L'intrigue assez classique utilise bien les élément mis en place dans 2001, notamment l'attraction et les objectifs obscurs généré par le Monolithe, peu présent mais occasionnant des séquence de toute beauté. Le personnage de Dave Bowman totalement transfiguré par son expérience du premier film revient également et Hyams utilise brillamment ses différentes incarnation de la fin de 2001 lors d'une scène où il vient mettre Roy Scheider en garde. Hyams livre d'ailleurs volontairement d'autres séquences miroirs de 2001, visuellement comme la réactivation de HAL ou encore une haletante sortie dans l'espace, ou thématiquement comme lors du final tendu où une nouvelle crise de paranoïa de HAL pourrait conduire au désastre.Tout n'est pas parfait cependant, le surexplicatif par le dialogue est assez pénible par moment, tout en en révélant paradoxalement moins que le tout image de Kubrick qui donnait une vraie hauteur aux évènements et laissait libre court à l'interprétation. Kubrick avait d'ailleurs manifesté son mécontentement à ce sujet dans le livre d'entretien de Michel Ciment.

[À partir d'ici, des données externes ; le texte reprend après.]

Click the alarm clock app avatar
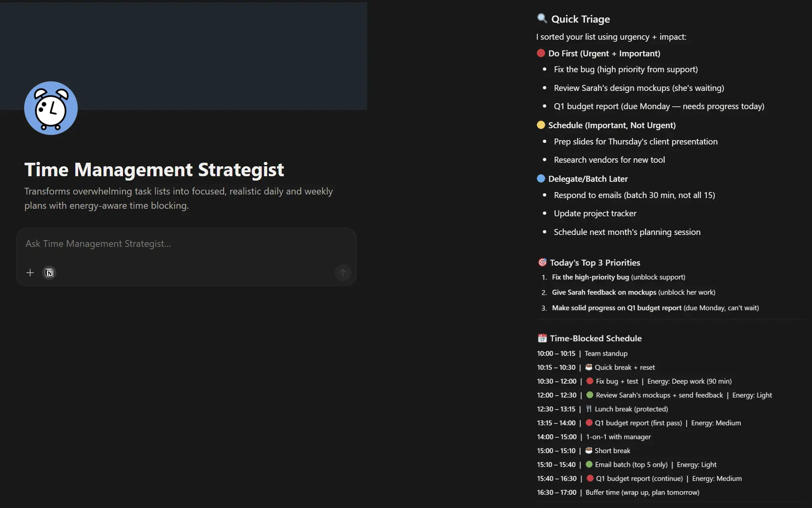This screenshot has height=508, width=812. pos(50,108)
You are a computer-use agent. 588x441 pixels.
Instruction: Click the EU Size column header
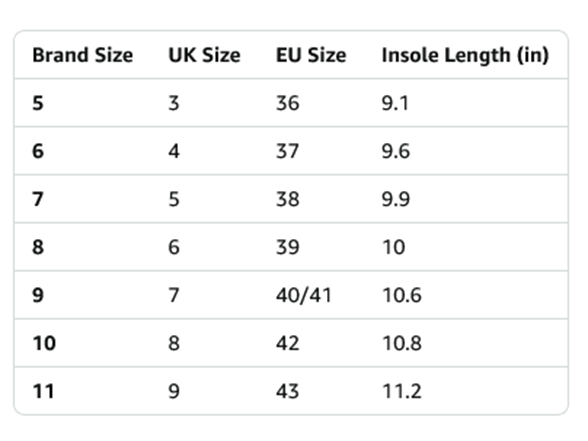point(311,55)
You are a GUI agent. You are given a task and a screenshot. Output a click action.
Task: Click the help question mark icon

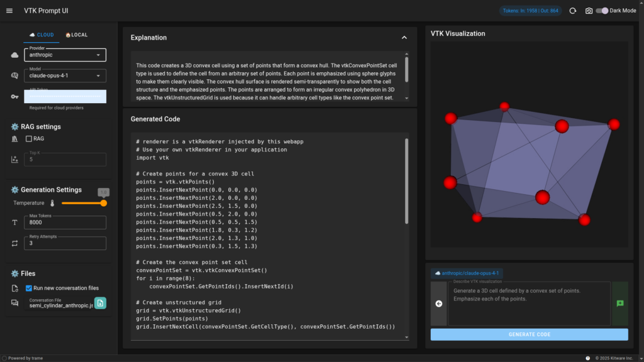pyautogui.click(x=587, y=358)
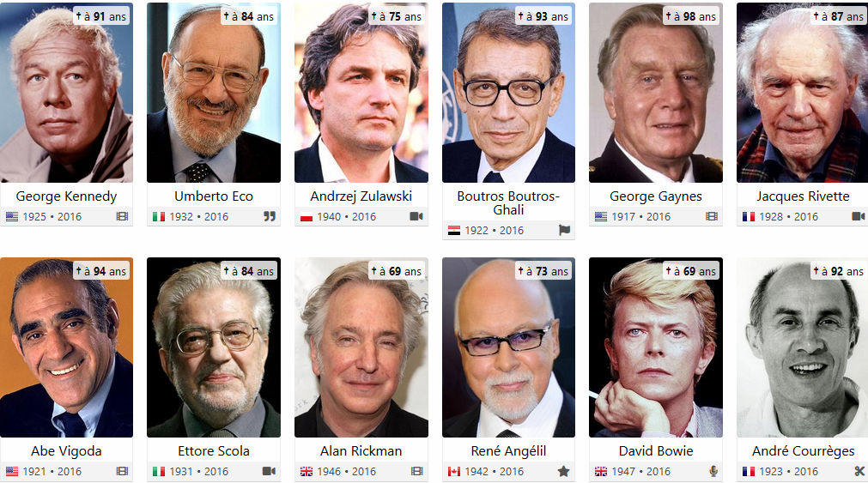
Task: Click microphone icon under David Bowie
Action: pos(713,471)
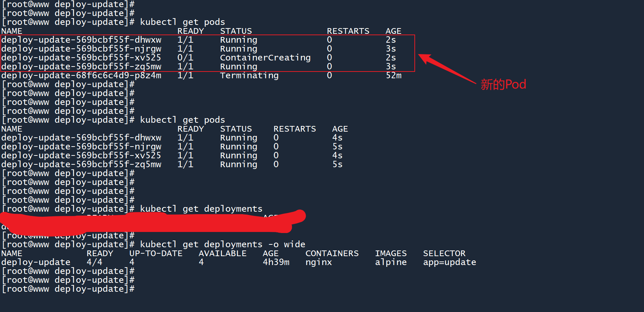Click the nginx container name
This screenshot has height=312, width=644.
click(x=319, y=262)
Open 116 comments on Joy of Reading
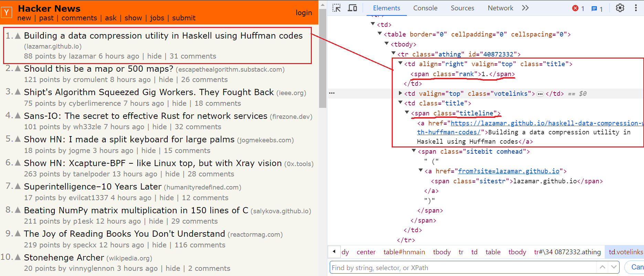The height and width of the screenshot is (276, 644). tap(200, 245)
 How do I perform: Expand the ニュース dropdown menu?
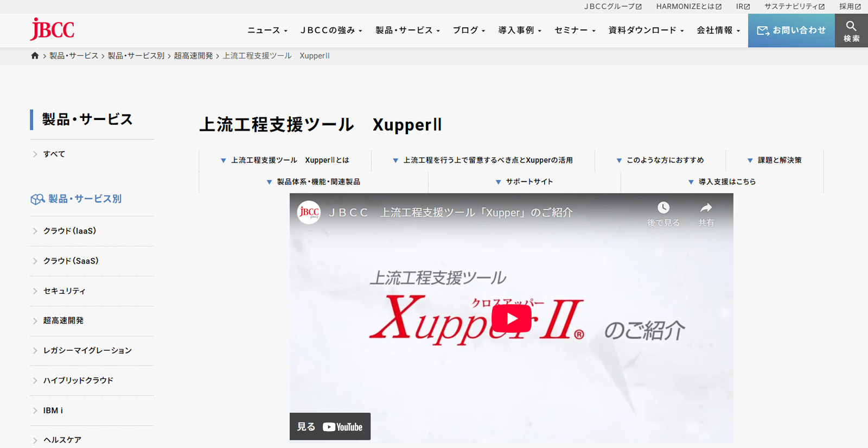[267, 30]
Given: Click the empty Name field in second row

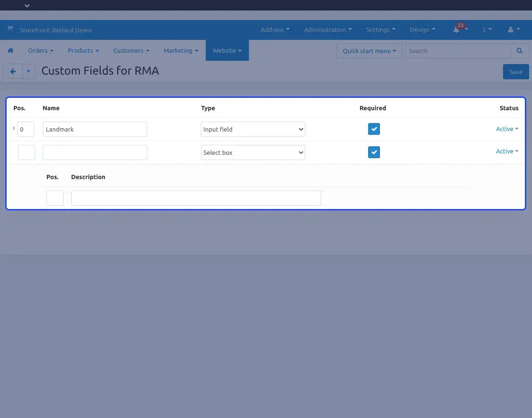Looking at the screenshot, I should tap(95, 152).
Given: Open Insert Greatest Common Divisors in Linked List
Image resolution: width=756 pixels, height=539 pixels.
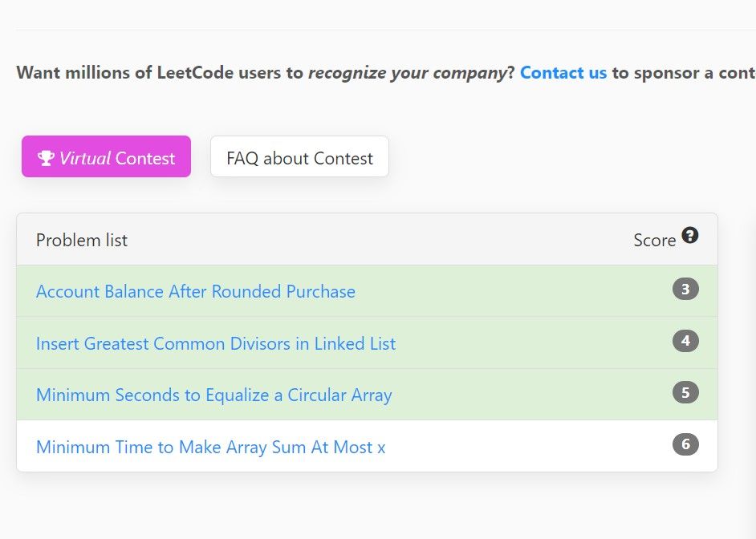Looking at the screenshot, I should (216, 343).
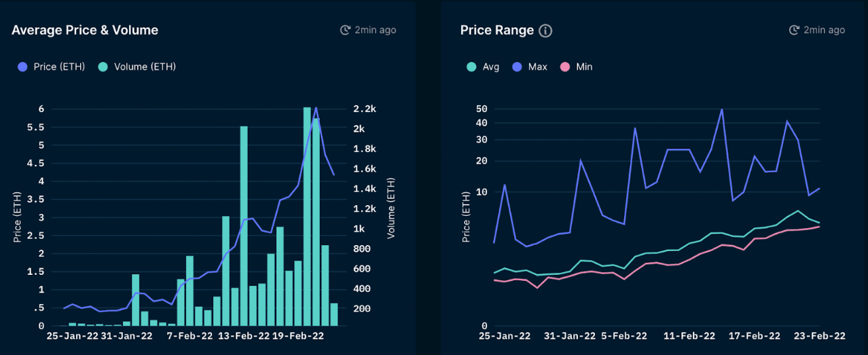The image size is (868, 355).
Task: Hide the Avg series in Price Range
Action: [483, 67]
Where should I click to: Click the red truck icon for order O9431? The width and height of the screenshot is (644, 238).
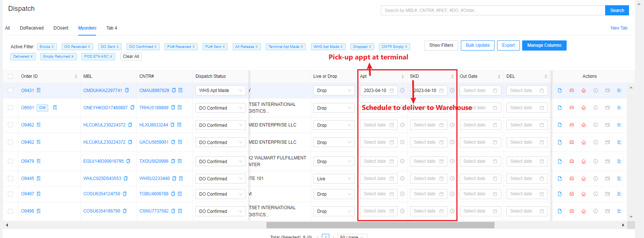(x=571, y=91)
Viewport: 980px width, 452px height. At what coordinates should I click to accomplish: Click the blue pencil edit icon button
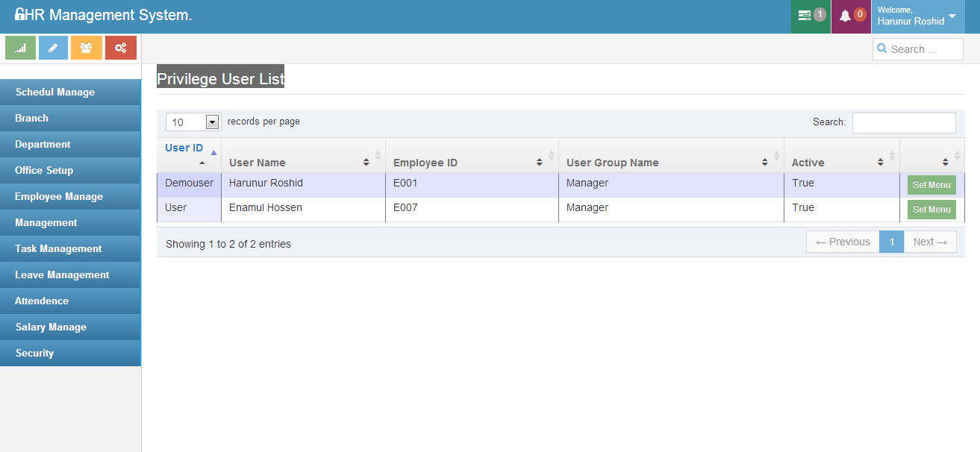point(53,48)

Là où le film s'avère par contre irréprochable, c'est sur son design et ses effets visuels avec la crème des techniciens de l'époque aux commandes, notamment Syd Mead à la conception des décors (des petites choses comme Blade Runner, Tron ou Aliens au CV) et Richard Edlund aux effets visuels. Entre les maquettes saisissantes de détails et les matte painting invisibles, les séquences spatiales sont fabuleuses dans l'ensemble et le film s'avère encore très impressionnant aujourd'hui, la photo splendide de Hyams en personne ajoutant encore à la tenue technique exceptionnelle de l'ensemble. Dénué du génie visionnaire et du pouvoir de fascination du Kubrick, une suite tout à fait honorable donc, tenant largement la route sans être un classique du genre.